Here, we leverage the approach described in [Mathys and Weber, 2020] to demonstrate that the Hierarchical Gaussian Filter can be generalized to any probability distribution that belongs to the exponential family. In this tutorial we will describe how to filter stationary and non-stationary distributions using a fixed learning rate or by using a predictive coding network on top of sufficient statistics elicited by new observations. This approach has the advantage of being extremely modular and flexible while extending dynamic Bayesian filtering to a whole range of models. This already underpins the The categorical Hierarchical Gaussian Filter, in which case the implied distribution is a Dirichlet distribution.

Theory#

Hint

Exponential family distributions Exponential family distributions are probability distributions which can be written in the form: $\( p(x|\vartheta) = f_x(\vartheta) := h(x) exp(\eta(\vartheta) · t(x) − b(\vartheta)) \)$ where:

  • \(x\) is a vector-valued observation

  • \(\vartheta\) is a parameter vector

  • \(h(x)\) is a normalization constant

  • \(\eta(\vartheta)\) is the natural parameter vector

  • \(t(x)\) is the sufficient statistic vector

  • \(b(\vartheta)\) is a scalar function

It has been shown in [Mathys and Weber, 2020] that, when chosing as prior:

\[ p(\vartheta|\xi, \nu) = g_{\xi, \nu}(\vartheta) := z(\xi, \nu) \exp (\nu(\eta(\vartheta)·\xi−b(\vartheta))) \]

with the variable

\[ z(\xi, \nu) := (\int \exp(\nu(\eta(\vartheta) · \xi−b(\vartheta)))d\vartheta)^{−1} \]
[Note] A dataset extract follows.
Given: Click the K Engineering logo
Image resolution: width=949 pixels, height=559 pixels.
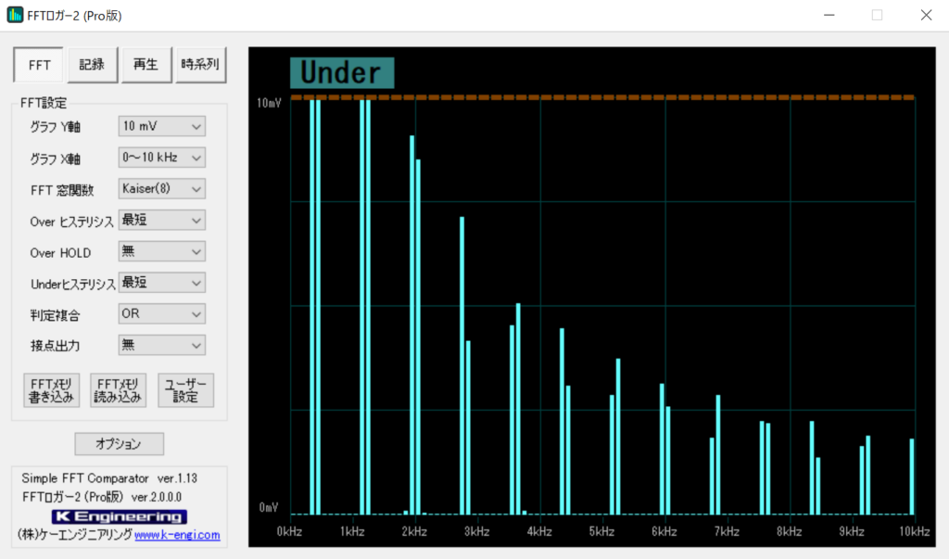Looking at the screenshot, I should pos(119,516).
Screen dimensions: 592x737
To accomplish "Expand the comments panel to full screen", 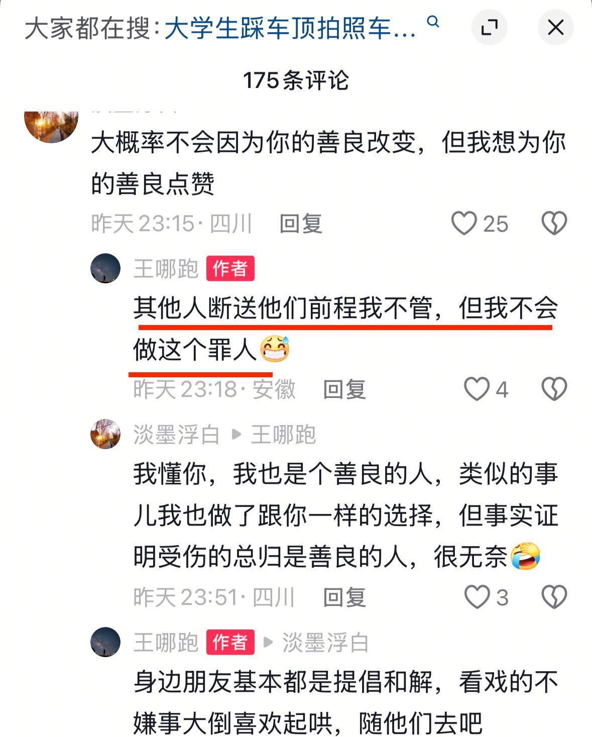I will coord(489,28).
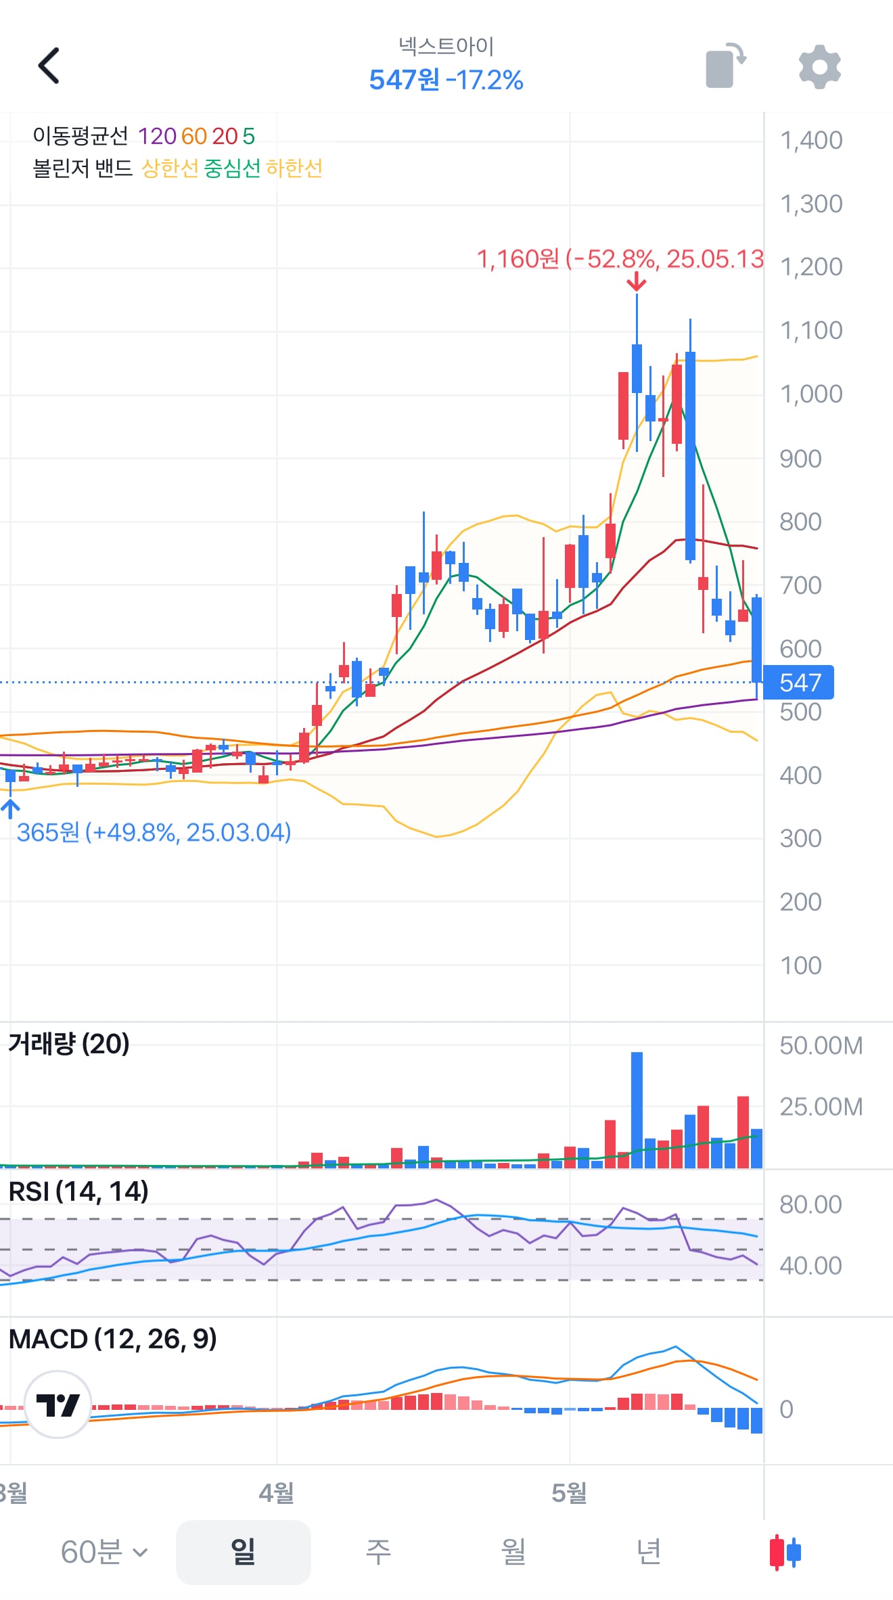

as normalization constant, then the posterior is a simple update of the hyperparameters in the form:

\[\begin{split} \begin{align*} & \nu \leftarrow \nu + 1 \\ & \xi \leftarrow \xi + \frac{1}{\nu + 1}(t(x)-\xi) \end{align*} \end{split}\]

Filtering the Sufficient Statistics of a Stationary Distribution#

We start applying this update steps to the estimation of the parameters from a stationary normal distribution.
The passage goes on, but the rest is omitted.